→ HOW TO COMPLETE THIS TASK:
Once the line holding "The height and" is found, output it and all remaining lines of the data exactly, with every picture left out.

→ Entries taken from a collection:
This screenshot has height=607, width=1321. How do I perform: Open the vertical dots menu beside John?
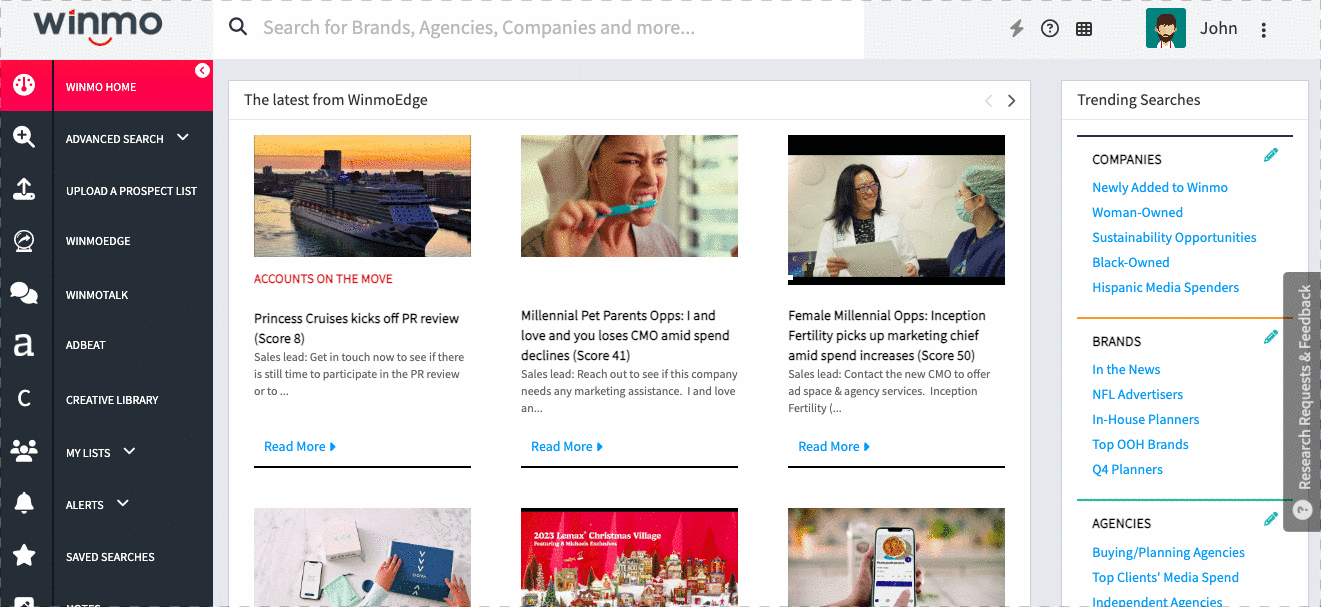1264,30
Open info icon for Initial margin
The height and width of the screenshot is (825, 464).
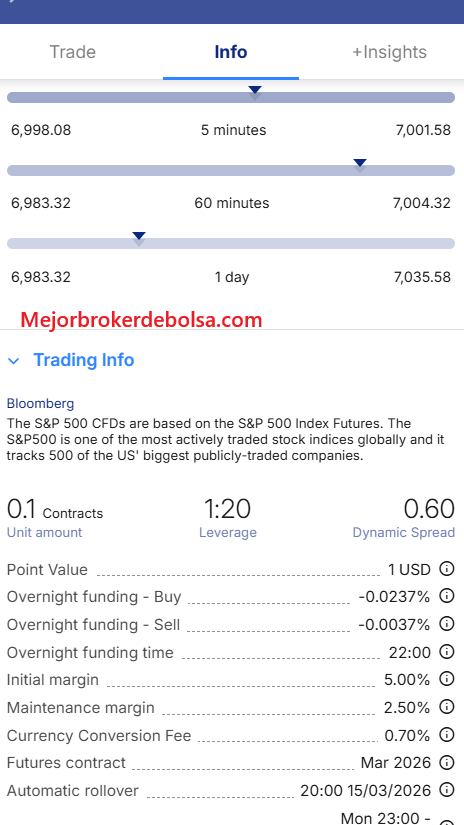pyautogui.click(x=446, y=679)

→ RESPONSE FOR THIS EXERCISE:
The height and width of the screenshot is (825, 464).
pyautogui.click(x=446, y=679)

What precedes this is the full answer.